Government’s recent childcare announcement won't mean a penny more help for parents already struggling on childcare tax credits.
The Government has been forced to admit that it will cut parents' entitlement to childcare down to £123 a week for one child - nearly £900 a year less than under Labour. Parents with two children will lose nearly £1,600 a year.
Universal Credit is now set to lock in a 'parents' penalty' that cuts back childcare payments so hard that many parents will be forced to give up work. With parents struggling to make ends meet, it beggars belief that the Tories are stopping parents working the hours and shifts they need by taking away their childcare.
Labour’s Shadow Work and Pensions Secretary, Liam Byrne MP said:
“The Tories are out of touch with most people’s lives and unable to address the big challenges facing Britain in the future.”
The Government has made its announcement ahead of Labour's childcare protection amendments, about to be debated in the House of Lords this week and the 'extra' money has been secured from existing Universal Credit funding.
This news comes at a time when even the Governor of the Bank of England is warning that we are facing the biggest squeeze on living standards since the 1920s. Iain Duncan Smith has failed to win any new money from the Treasury, and has been forced to raid other parts of the Universal Credit budget.
Last weekend, Liam Byrne said that childcare will be Labour’s key battleground for the Welfare Reform Bill as debate begins in the House of Lords.

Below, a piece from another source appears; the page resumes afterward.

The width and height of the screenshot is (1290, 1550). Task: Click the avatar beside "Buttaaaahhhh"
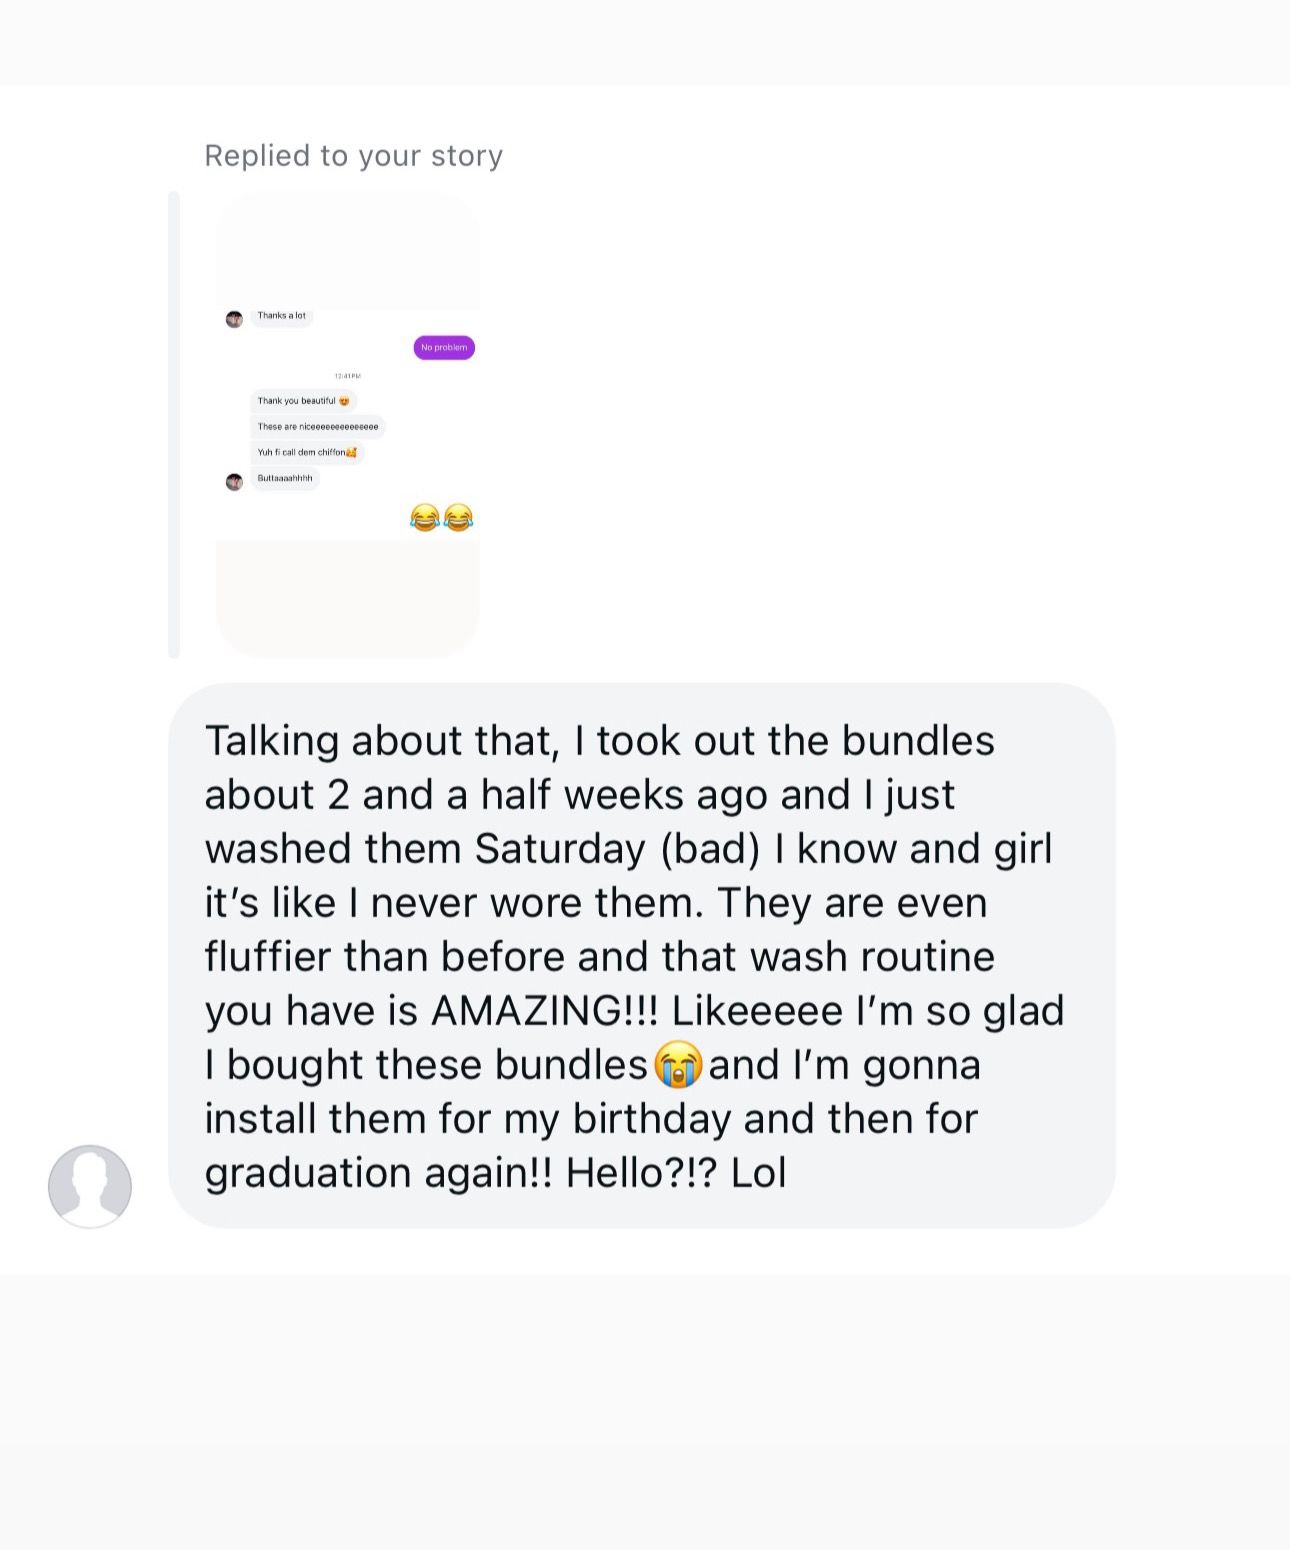[x=234, y=482]
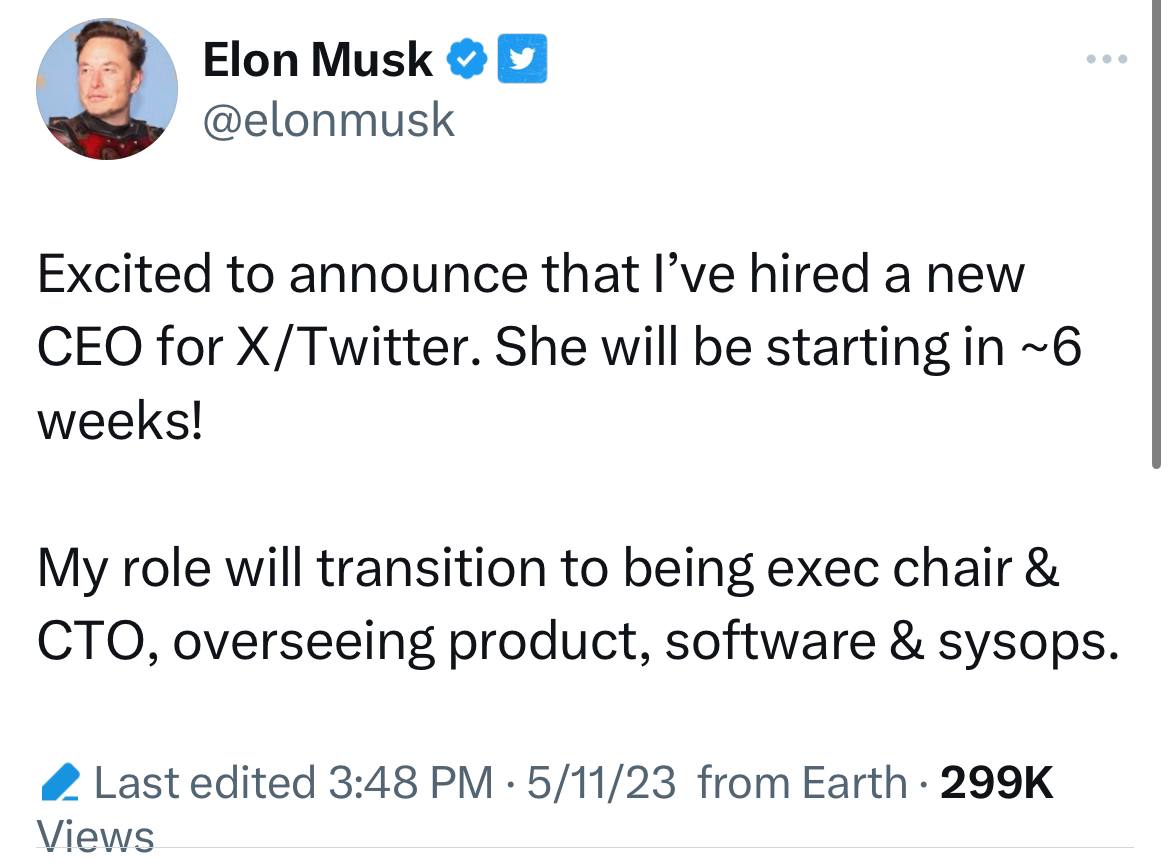The width and height of the screenshot is (1170, 866).
Task: Click the 'Views' label below the tweet
Action: pyautogui.click(x=96, y=836)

He has challenged the Tories to accept a raft of amendments Labour will be tabling, which are designed to ensure that parents don’t lose out on childcare entitlements when Universal Credit is introduced.
Highlighting new figures from the House of Commons library, he will point to lost tax of £47 million from 32,000 parents – mainly women – who have given up work in the last year mainly because they can no longer afford childcare.
The Government has already slashed family’s entitlements to childcare support from 80per cent to 70 per cent of costs – the equivalent of a 12% cut. The new money will simply plug a black-hole in child care funding which emerges in two years time when eligibility for childcare is widened. Today's funding does nothing to make up for the new 'parents' penalty' introduced over the last year.
Labour’s childcare protection amendments first tabled by Stephen Timms in the Commons establish a principle that families working more than 16 a week should not lose out. Tory Employment, Chris Grayling, brushed aside concerns saying “…we do not intend to make any further changes to the amount of money available for child care”.